Entre pirámides, faraones y el rostro de Mohamed Salah en cada esquina, el viaje por el Medio Oriente empieza en tierras egipcias. Ligeros de equipaje pero aún llenos de prejuicios, siento un bolazo de CR7 en la boca del estómago cada vez que veo a una mujer vestida con un burka, completamente negro, en el que sólo se pueden ver sus ojos. Ellas ven, pero tú no las puedes ver a ellas. Me está costando demasiado no juzgar, no sentir rabia e impotencia por ellas, justo lo que me había prometido a mí misma no sentir, horas antes de dejar tierras costarricenses.

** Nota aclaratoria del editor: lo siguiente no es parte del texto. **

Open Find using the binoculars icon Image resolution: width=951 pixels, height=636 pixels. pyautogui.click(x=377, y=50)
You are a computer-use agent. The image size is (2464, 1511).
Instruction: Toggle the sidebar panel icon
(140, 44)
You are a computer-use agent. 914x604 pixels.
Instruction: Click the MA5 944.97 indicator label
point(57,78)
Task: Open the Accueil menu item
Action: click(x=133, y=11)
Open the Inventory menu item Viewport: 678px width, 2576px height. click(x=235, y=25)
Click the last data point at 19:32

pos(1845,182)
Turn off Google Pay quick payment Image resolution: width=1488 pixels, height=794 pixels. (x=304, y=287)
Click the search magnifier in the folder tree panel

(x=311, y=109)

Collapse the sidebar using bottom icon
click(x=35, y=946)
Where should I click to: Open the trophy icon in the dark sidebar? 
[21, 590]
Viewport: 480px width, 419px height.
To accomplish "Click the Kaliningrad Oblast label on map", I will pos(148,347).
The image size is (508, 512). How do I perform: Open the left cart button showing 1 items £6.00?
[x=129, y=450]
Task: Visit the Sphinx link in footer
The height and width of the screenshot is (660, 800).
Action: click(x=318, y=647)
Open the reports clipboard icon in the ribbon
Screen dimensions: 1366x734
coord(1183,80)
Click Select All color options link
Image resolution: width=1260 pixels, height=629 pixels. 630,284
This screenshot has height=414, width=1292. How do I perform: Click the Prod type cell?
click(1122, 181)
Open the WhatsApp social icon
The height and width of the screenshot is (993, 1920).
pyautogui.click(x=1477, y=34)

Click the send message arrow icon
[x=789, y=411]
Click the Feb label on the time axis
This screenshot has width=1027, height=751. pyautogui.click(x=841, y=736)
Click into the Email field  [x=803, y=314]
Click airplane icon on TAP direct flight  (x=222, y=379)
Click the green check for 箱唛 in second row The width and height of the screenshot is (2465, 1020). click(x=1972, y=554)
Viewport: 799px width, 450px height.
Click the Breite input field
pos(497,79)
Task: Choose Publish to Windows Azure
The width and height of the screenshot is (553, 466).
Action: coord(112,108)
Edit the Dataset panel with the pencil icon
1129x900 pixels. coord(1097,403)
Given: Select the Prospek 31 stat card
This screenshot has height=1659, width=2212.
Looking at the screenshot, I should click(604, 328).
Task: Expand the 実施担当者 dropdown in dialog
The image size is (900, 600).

Y de repente, aparece ella.
Velo islámico negro de cabeza a los pies, y en los pies, unos inesperados patines. No necesitamos el mismo idioma porque nos hablamos con la mirada y, sin tiempo para prórroga, agarro un skate y su mano. Entre los carros pitando, unos hombres gritándonos y las cuatro ruedas del monopatín temblando, los pocos centímetros de la rendija que me permiten ver el brillo en sus ojos y la fuerza con la que me agarra la mano, consigue romper la subjetiva idea de que yo, por ser como soy, vestir como visto y creer en lo que creo, soy más libre, autónoma y feliz que las mujeres que detrás de un velo, me voy a cruzar al largo de esta travesía. Escucharla hablar sobre qué significa ser mujer en Medio Oriente, árabe, musulmana, y deportista me lo reafirma. Su sueño es ser patinadora profesional y cuando patina, siente que vuela.
Me estalla “la jupa”.
Ella no lo sabe, pero junto con sus dos amigas y un grupo de más de 10 adolescentes, nos acaban de regalar una escena que yo concebía imposible en mi quizá limitado, estigmatizado y prejuicioso imaginario. Yo no soy nadie para hablar de los derechos de las mujeres musulmanas, porque no soy una mujer musulmana ni he nacido y criado en un País Árabe. Solo sus voces pueden hablar de sus propias vivencias.
Pero aquí no acaba la lección.
Mientras aún estoy absorbiendo tal aprendizaje, Egipto tiene preparado otro baile entre la reivindicación y el respeto cultural, y ahora soy yo quién está detrás del velo.
Suave un toque, me explico. Para poder entrar a la increíble mezquita al-Azhar debo vestirme casi exactamente igual que mi amiga la patinadora. Un huracán de emociones me corre por las venas. Pero decido no dejar que el enojo que podría sentir por tener que vestirme así, se apodere de mí. En cambio, decido priorizar el momento que comparto con la mujer que me viste para poder acceder al templo en el que Sasso y Jupabola, con pantalones cortos, camiseta de fútbol puesta y medio bola en la cabeza, ya me esperan sin problema de acceso alguno. Por ser hombres, claro.
Esta señora debe haberme detectado mi cara de pánico, me agarra la mano con calma y me muestra la vestimenta con una sonrisa. Se ríe mientras me quita el sombrero para empezar a vestirme con la prenda de ropa que en su momento llegó a ser para mí una de las máximas muestras de opresión hacia la mujer. De repente, ella baja la mirada y ve que llevo atada la bandera de Costa Rica en las piernas y una bola de fútbol colgada en mi canguro. Me vuelve a mirar y, justo cuando ya estoy apunto de quitarme ambos objetos, ella me agarra la mano y me la aparta. Me dice con la cabeza que no. Y me los deja puestos. Ella no sabe ni mi nombre, pero sabe la importancia que es para mí mantener mi identidad, aunque sea debajo del velo. El corazón me late a 200 por hora, pero vuelvo a ver su sonrisa y su mirada y decido dejarme llevar por la complicidad que ella, al igual que la joven patinadora, me generan. De repente me encuentro riendo con ella, diciéndonos mútuamente “Beautiful”, y mi mente se calma. En la mitad de la mezquita me veo en la pantalla de la GoPro y me cuesta reconocerme, pero me giro y la veo a ella, quién me sigue con la mirada, me saluda y vuelve a sonreír. La paz interior que siento en este preciso momento es indescriptible.
Lloro.
Y mis lágrimas se acompañan de este valioso aprendizaje: las mujeres, más allá de la forma de vestir, con o sin velo, luchamos.